Zbigniew Wiatr & Mariusz Zych were not only responsible for the bands distinctive sound, but also often designed the synthesizer sounds, which were eventually used by Józef Skrzek. Grzegorz Maniecki occasionally continued to support the band until the introduction of Martial law in Poland and around 1988 together with Mariusz Zych founded radio SBB (Silesian Broadcast Bytom), which was around 1991 kidnapped by the bolchewik Ukrainian mafia and incorporated into Planeta FM.

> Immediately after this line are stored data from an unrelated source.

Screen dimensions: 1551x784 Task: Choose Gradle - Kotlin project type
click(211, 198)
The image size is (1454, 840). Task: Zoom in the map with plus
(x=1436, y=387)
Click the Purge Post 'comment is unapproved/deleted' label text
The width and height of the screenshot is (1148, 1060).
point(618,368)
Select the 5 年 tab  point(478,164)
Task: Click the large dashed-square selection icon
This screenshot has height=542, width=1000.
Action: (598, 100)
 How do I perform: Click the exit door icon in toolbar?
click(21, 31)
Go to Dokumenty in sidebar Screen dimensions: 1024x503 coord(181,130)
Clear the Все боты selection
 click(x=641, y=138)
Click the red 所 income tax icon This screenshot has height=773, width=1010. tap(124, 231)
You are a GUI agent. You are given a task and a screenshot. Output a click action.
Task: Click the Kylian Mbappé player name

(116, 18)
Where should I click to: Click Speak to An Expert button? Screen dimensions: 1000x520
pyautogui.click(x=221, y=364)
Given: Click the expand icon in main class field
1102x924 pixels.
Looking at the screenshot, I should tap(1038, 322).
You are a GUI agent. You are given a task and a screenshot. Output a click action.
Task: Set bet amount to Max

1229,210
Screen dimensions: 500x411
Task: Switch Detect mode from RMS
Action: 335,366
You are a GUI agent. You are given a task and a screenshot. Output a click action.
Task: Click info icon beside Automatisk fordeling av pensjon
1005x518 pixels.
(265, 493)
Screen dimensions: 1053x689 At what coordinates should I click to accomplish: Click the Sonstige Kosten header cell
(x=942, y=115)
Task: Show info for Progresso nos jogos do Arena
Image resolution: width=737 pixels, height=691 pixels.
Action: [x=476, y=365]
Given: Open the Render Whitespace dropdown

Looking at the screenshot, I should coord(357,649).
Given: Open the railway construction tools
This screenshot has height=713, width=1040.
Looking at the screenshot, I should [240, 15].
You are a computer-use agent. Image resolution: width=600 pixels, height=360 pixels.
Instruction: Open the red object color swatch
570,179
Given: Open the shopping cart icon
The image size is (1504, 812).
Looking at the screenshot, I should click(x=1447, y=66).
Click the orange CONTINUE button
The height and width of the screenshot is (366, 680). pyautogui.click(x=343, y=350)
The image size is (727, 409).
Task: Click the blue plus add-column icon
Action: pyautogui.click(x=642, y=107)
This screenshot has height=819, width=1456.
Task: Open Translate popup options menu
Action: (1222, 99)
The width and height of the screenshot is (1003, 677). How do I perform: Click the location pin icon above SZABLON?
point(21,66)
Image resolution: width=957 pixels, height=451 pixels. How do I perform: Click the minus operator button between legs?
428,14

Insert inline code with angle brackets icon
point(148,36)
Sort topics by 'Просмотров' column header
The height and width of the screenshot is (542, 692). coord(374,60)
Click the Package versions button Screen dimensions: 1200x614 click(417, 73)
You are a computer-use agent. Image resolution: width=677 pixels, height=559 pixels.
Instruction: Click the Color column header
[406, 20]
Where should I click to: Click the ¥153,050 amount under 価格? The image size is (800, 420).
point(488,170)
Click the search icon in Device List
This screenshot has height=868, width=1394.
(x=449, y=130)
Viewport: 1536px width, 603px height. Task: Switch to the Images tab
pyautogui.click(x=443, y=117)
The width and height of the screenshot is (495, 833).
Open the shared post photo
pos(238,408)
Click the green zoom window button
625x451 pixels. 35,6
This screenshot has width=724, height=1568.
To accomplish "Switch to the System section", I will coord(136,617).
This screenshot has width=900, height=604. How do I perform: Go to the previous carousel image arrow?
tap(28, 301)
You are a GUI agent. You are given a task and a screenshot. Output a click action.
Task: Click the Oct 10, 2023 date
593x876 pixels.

In autumn of 1978 SBB performed in Dortmund along the British band Soft Machine. Soft Machine's sound engineer Phil Dudderidge supported SBB's Mariusz Zych to build his small mobile recording setup including Phil's Soundcraft mixer and Focusrite converters, but after the burglary in Mariusz's archive in spring of 2003 he has been also repeatedly tortured and injured and, like Jerzy Piotrowski earlier, forced into exile. Zbigniew Wiatr was killed around 2004 and the bands cofounder Grzegorz Maniecki, also injured, landed in a social asylum for homeless people. Klaus Schulze dedicated his Dziekuje Poland Live '83 album to Grzegorz Maniecki and another SBB engineer Artur Kamiński, who saved Klaus' tour. Artur Kamiński, who produced Józef Skrzek's solo acoustic recording "Pokój Saren - Piano", heavily invigilated, disappeared without trace around 2008.

==Discography==

| Title | Album details | Peak chart positions |
POL
| SBB (1) | Recorded: April 18–19, 1974; Label: Polskie Nagrania Muza; | — |
| Nowy horyzont (2) | Released: May 20, 1975; Label: Polskie Nagrania Muza; | — |
| Pamięć (3) | Released: September 27, 1976; Label: Polskie Nagrania Muza; | — |
| Ze słowem biegnę do ciebie | Released: April 18, 1977; Label: Polskie Nagrania Muza; | — |
| SBB (Wołanie o brzęk szkła / Touha po zvonění střepů / Slovenian Girls) | Released: 1977; Label: Supraphon; | — |
| Jerzyk | Released: 1977; Label: Wifon; | — |
| SBB (Amiga) | Released: 1978; Label: Amiga; | — |
| Follow My Dream | Released: May 22, 1978; Label: Spiegelei-Intercord; | — |
| Welcome | Released: March 19, 1979; Label: Wifon, Spiegelei-Intercord; | — |
| Memento z banalnym tryptykiem | Released: February 16, 1981; Label: Polskie Nagrania Muza; | — |
| Nastroje | Released: October 7, 2002; Label: Jazz’N’Java Records; | — |
| New Century | Released: September 19, 2005; Label: Metal Mind Productions; | 17 |
| The Rock | Released: October 29, 2007; Label: Metal Mind Productions; | 30 |
| Iron Curtain | Released: January 26, 2009; Label: Metal Mind Productions; | 17 |
| Blue Trance | Released: October 25, 2010; Label: Metal Mind Productions; | 50 |
| SBB | Released: March 19, 2012; Label: Metal Mind Productions; | 26 |
| SBB & Michał Urbaniak | Released: October 2, 2015; Label: Agencja Muzyczna Polskiego Radia; |  |
| Za linią horyzontu | Released: September 23, 2016; Label: Agencja Muzyczna Polskiego Radia; | 22 |
"—" denotes a recording that did not chart or was not released in that territory.